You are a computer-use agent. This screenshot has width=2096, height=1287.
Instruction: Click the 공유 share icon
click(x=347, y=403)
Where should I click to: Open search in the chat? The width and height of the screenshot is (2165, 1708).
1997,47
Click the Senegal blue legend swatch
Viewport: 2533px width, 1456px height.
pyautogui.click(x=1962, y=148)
■ ■ ■ ■
§ **Goal of the exercise**
Once the line with "Instruction: Click the 공유 share icon" has been found in the records above, retype it and every line after it exactly, and include nothing else.

§ **Answer to this task**
Instruction: Click the 공유 share icon
click(x=347, y=403)
Where should I click to: Open search in the chat? The width and height of the screenshot is (2165, 1708).
1997,47
Click the Senegal blue legend swatch
Viewport: 2533px width, 1456px height.
pyautogui.click(x=1962, y=148)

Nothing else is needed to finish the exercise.